Dysfunctional sibling relationships delay estate administration
By AdvocateDaily.com Staff
Some siblings relationships are so dysfunctional that even majority clauses for multiple estate trustees won’t keep the administration flowing, Toronto-area estates litigator and mediator Charles B. Ticker tells AdvocateDaily.com.
Ticker, who practises estates litigation and mediation at Charles B. Ticker Law Office, says parents are typically ill-advised to appoint all of their children as estate trustees if there is serious tension in the sibling relationship.
“They think they’re doing right by the children by naming them all as executors, but it’s going to cause a problem in the estate administration if they don’t get along,” he says. “Because decisions are supposed to be unanimous, it gives each child a veto that can result in serious delays.”
If a testator is determined to appoint a number of children to the role, Ticker says many lawyers will advise them to insert a “majority rules” clause in order to mitigate the risk of any dispute.
However, in one recent case involving three children appointed to administer their mother’s modest estate, even that precaution failed to prevent the administration process from getting bogged down.
“The takeaway here is that if you have a dysfunctional relationship between siblings acting as trustees, even a majority clause may not necessarily save the day,” Ticker says. “The majority were unable to freeze the other sibling out, and they had to move for an order removing him as trustee.”
According to the decision, two of the three siblings appointed to administer their mother’s estate applied to have their brother removed as trustee after he blocked the distribution of funds related to the sale of a property worth around $115,000, and objected to the payment of a $67,000 tax bill, which was delivered by the Canada Revenue Agency (CRA) in early 2016.
A judge agreed, noting that the brother’s “inexplicable lack of co-operation” had allowed significant tax debts to go unpaid, accumulating penalties that were depleting the estate.
“I find that it is necessary to remove [the brother] as estate trustee … so that the balance of the administration of these estates can be completed in a timely fashion,” the decision reads. “Judging from [the brother’s] complete lack of co-operation over the past three years, it is reasonable to infer that he will continue to be unco-operative and hinder and delay the completion of the administration of these estates, contrary to the interests of all beneficiaries.”
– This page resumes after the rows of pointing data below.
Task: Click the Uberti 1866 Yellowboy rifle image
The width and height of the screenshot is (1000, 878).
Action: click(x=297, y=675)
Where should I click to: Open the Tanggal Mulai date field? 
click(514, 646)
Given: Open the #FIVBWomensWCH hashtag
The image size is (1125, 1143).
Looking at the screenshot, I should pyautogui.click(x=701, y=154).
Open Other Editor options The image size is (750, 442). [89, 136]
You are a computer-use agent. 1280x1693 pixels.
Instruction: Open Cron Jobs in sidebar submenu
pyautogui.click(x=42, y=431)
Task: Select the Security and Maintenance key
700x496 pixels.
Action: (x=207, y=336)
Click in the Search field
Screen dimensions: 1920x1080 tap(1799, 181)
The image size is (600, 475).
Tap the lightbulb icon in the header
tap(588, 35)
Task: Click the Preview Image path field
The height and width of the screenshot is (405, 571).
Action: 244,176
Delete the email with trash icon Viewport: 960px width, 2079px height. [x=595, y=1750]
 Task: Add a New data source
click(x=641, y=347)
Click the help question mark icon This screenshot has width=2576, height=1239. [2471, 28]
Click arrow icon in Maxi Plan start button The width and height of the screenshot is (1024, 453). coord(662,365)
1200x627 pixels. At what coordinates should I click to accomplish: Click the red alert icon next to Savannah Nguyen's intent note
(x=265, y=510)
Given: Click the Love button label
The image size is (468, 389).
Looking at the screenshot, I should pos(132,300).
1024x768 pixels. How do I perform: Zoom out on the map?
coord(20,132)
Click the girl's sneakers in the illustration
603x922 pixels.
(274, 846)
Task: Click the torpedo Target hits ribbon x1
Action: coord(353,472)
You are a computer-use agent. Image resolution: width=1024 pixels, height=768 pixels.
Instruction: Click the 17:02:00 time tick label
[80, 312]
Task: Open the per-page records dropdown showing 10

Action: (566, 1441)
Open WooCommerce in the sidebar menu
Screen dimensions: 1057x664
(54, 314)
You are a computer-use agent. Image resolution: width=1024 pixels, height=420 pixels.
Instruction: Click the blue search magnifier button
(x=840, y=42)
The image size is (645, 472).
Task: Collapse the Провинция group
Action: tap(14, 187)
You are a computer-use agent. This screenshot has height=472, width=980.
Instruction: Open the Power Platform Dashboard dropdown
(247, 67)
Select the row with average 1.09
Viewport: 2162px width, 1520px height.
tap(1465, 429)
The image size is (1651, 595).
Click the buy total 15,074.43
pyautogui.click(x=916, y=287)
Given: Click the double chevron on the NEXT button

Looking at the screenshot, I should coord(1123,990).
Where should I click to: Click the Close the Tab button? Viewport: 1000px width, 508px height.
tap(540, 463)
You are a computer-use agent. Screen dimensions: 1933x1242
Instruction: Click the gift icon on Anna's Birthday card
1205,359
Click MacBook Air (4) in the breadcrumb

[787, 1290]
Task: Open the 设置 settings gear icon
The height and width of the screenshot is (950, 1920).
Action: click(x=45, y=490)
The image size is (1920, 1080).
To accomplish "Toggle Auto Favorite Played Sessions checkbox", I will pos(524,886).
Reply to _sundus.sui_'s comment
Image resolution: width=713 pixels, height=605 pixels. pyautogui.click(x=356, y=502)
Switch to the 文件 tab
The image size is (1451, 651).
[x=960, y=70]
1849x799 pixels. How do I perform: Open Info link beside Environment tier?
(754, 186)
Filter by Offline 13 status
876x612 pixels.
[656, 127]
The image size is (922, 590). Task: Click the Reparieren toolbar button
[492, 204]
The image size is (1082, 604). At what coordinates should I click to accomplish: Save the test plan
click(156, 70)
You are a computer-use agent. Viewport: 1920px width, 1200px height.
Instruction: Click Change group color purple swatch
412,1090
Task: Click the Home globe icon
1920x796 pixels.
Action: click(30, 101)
Ticker says the case would have been subject to mediation had it proceeded in Toronto, Windsor or Ottawa, where mediation is mandated under Ontario’s Rules of Civil Procedure. Indeed, it would have been an ideal case for mediation because of the uncomplicated nature of the estate’s assets and liabilities, as well as its modest size, he adds.
“Mediation might have helped them to reach a settlement out of court with fewer delays,” he says.
However, Ticker notes that lawyers in other jurisdictions are increasingly taking advantage of amendments to the rules, which took effect in January 2016, allowing judges to order matters to mediation.
“I do some work outside Toronto, and I’m seeing experienced litigators agreeing to go to mediation, or seeking orders for it even in locations where it is not mandated,” he says. “Hopefully these amendments are the first step towards province-wide mandatory mediation because, in my experience, it can save parties a lot of delays and grief.”